▶ _Exercise details_
Both the line with "You are a computer-use" and the line with "The width and" in the records below must appear in the output, along with every line between them, exactly and with nothing added.

▶ _Dataset extract_
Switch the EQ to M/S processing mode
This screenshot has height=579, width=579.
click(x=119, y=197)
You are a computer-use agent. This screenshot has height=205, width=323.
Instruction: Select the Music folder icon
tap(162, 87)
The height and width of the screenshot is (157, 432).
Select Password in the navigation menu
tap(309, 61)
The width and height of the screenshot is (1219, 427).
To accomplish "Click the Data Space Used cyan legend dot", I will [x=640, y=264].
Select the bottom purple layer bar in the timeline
* * *
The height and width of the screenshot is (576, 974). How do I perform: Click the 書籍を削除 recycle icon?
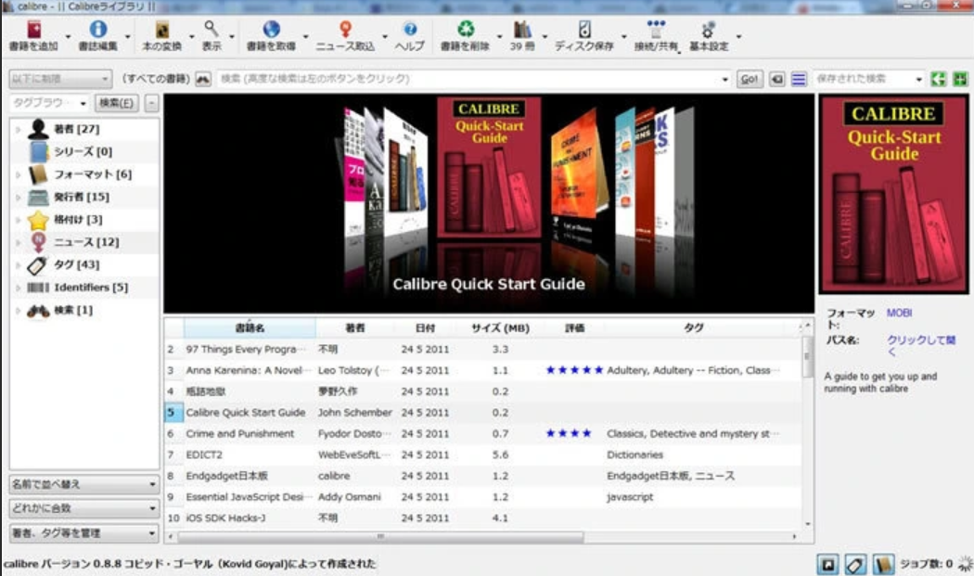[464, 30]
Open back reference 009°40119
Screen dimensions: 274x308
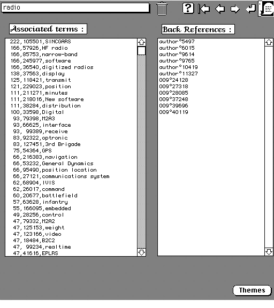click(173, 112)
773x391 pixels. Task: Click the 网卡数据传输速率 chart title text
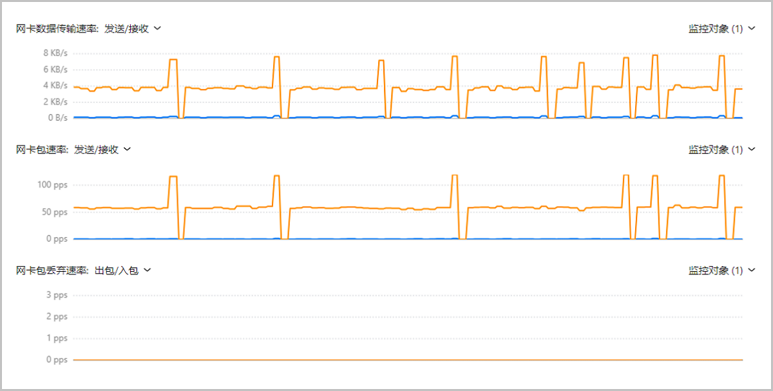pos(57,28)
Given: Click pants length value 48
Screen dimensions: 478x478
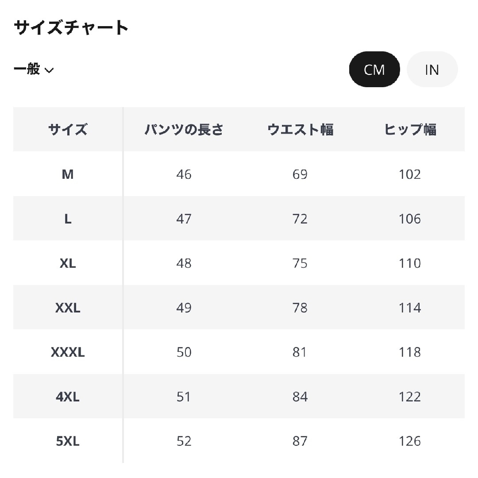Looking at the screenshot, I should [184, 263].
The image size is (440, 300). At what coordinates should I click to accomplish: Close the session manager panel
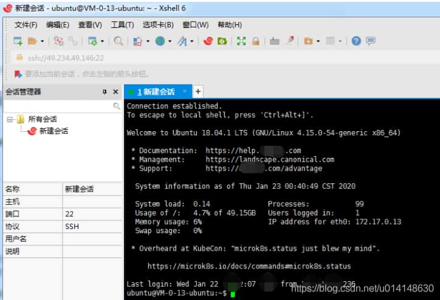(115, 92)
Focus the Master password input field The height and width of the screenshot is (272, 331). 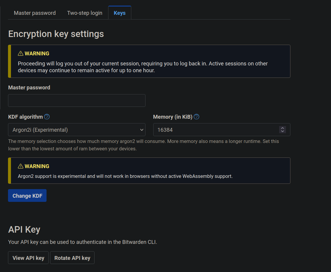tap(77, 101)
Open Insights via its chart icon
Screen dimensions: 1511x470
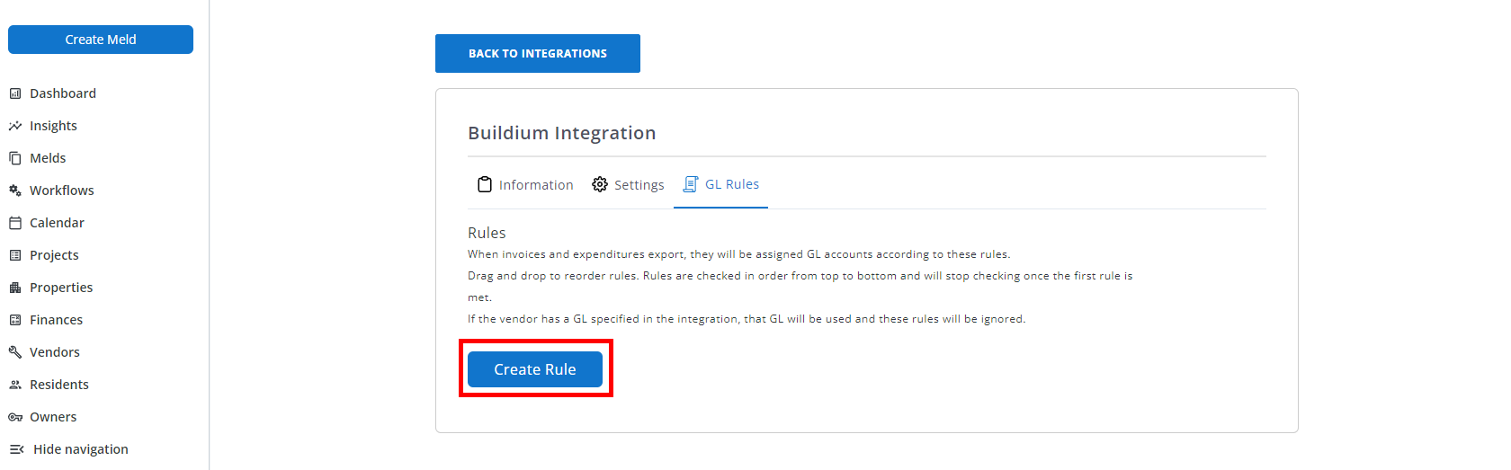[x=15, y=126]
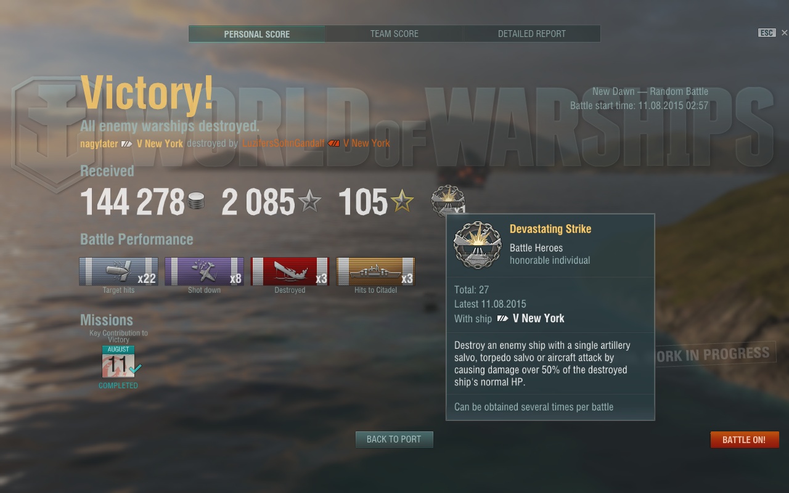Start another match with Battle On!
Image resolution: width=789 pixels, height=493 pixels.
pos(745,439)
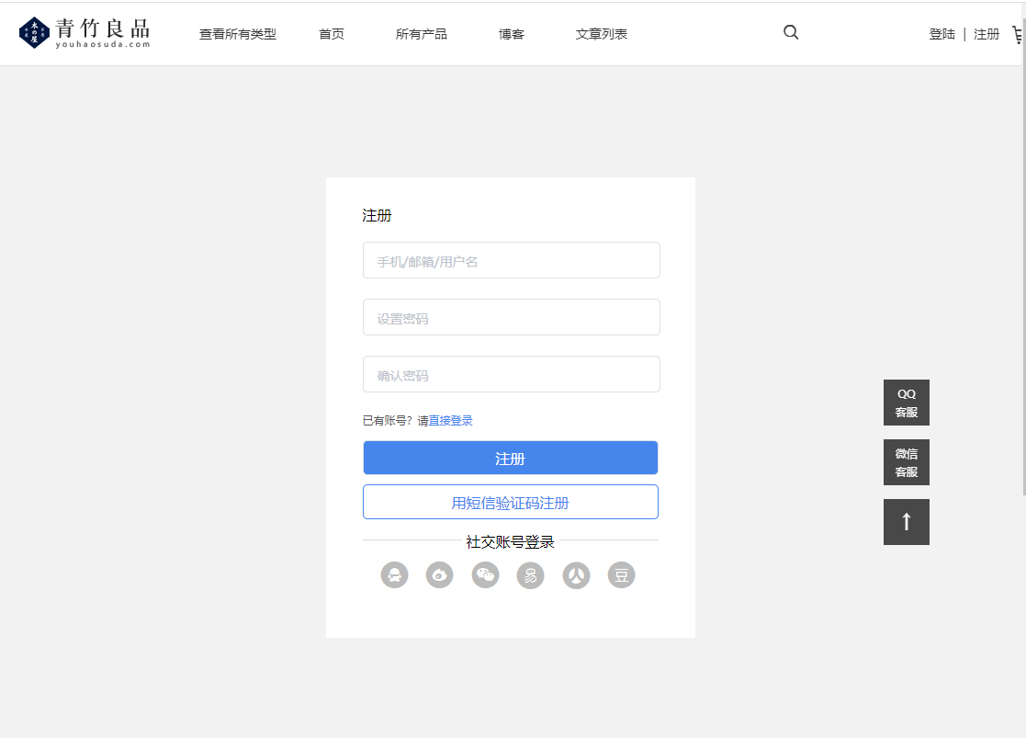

▶ _Reply_
You are a computer-use agent. This screenshot has height=205, width=323.
Instruction: Select the Music folder icon
tap(162, 87)
The height and width of the screenshot is (157, 432).
Select Password in the navigation menu
tap(309, 61)
The width and height of the screenshot is (1219, 427).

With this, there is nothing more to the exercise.